At least 15 Sudanese refugees have been shot dead and eight more injured in Egypt’s Sinai region as they reportedly attempted to enter Israel.
Speaking on the condition of anonymity, Egyptian security officials told the Associated Press that the refugees were killed while caught in the crossfire between security forces and people smugglers on Sunday.
Earlier in the day, however, officials said that security forces had shot the Sudanese as they approached the border fence separating the Sinai and southern Israel.
Most of the people being smuggled through the Sinai are fleeing political violence in Eritrea, Sudan and Ethiopia, among other countries – risking their lives to make the perilous journey to seek asylum in Israel.
Many have been shot, sometimes fatally, by security forces, while others have been tortured by Egyptian and Sudanese human traffickers, according to human rights groups.
Gerry Simpson, a researcher at Human Rights Watch (HRW), said that Sunday’s “tragic killings are nothing new”.
“Egypt has a record of shooting unarmed sub-Saharan African refugees as they approach Israel’s border,” he told Al Jazeera.
“We call on Egypt to end this policy of shooting unarmed [refugees] and investigate those who are responsible for these deaths.”
‘Rape, burning and mutilation’
But security forces are not the only threat faced by those passing through the Sinai. In a February 2014 report, HRW documented systematic abuse by human traffickers.
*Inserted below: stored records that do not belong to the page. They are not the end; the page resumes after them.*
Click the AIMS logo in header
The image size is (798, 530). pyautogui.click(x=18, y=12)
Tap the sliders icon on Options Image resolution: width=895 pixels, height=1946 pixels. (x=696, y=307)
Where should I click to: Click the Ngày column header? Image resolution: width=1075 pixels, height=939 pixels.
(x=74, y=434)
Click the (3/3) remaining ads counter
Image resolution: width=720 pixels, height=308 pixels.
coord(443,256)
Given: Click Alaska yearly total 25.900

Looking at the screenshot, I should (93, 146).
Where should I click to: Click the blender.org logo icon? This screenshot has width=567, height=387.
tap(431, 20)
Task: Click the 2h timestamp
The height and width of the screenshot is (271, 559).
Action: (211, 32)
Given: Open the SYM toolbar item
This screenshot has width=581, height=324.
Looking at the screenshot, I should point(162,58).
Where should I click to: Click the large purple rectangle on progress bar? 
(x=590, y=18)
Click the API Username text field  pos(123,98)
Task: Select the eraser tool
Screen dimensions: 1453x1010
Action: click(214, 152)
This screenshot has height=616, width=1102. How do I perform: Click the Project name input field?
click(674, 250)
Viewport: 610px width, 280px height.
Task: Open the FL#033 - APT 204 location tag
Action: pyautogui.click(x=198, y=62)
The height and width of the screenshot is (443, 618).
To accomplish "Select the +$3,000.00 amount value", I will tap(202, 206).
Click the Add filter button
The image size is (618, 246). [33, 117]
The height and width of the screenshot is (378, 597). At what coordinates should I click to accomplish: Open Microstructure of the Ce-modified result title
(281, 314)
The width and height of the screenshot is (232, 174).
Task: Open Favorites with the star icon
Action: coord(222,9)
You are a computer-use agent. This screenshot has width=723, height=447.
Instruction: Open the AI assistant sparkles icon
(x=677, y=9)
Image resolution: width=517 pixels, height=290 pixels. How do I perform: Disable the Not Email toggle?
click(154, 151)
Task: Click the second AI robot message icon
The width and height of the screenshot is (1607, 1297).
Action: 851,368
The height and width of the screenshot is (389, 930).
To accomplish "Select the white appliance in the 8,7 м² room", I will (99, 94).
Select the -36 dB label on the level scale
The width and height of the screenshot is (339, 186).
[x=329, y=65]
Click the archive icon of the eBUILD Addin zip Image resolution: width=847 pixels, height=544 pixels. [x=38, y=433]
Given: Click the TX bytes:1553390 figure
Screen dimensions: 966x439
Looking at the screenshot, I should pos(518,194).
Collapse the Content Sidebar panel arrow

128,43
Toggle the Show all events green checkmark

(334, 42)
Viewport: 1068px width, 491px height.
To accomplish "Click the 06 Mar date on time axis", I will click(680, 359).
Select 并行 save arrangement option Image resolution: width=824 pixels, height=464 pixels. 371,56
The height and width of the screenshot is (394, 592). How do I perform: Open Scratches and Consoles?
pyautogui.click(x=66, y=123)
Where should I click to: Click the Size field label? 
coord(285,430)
The report said that “Egyptian traffickers have tortured Eritreans for ransom in the Sinai Peninsula, including through rape, burning, and mutilation.”
Mutasim Ali, director of the Tel Aviv-based African Refugee Development Center (ARDC), made the month-long journey from Darfur to Israel in 2009.
“These killings don’t surprise me,” he told Al Jazeera regarding Sunday’s deadly incident. “It happens a lot.”
“It is not so different than refugees crossing the Mediterranean Sea,” Ali added. “People risk their lives with the hope to survive.”
Since refugees and asylum seekers began coming to Israel in 2005, their numbers have swelled to an estimated 45,000.
Yet, Israel rarely grants asylum to those who request it, instead classifying them as economic migrants and trying to “coerce” them into leaving the country, according to a September 2014 HRW report.
Once in Israel, asylum seekers do not face the “systematic physical attacks”, according to Ali.
But they can be detained for lengthy periods and “are subjected to incitement, hatred and racism on a daily basis”, he added.
Israel recently started forcibly deporting Eritrean and Sudanese asylum seekers to Uganda and Rwanda.
In the country’s Negev region, Israeli authorities can hold any Eritrean or Sudanese male asylum seeker without charges in the Holot detention centre for up to one year .
Ali pointed to former Israeli Public Security Minister Gilad Erdan, who back in August speculated that the Islamic State of Iraq and the Levant (ISIL) could potentially recruit asylum seekers to carry out attacks in Israel.
“It is not unrealistic that [ISIL] and other terrorist groups operating in Sinai would take advantage of [the migrants’] distress to recruit them,” Erdan said at the time.
Ali said comments like this “are racial incitement”.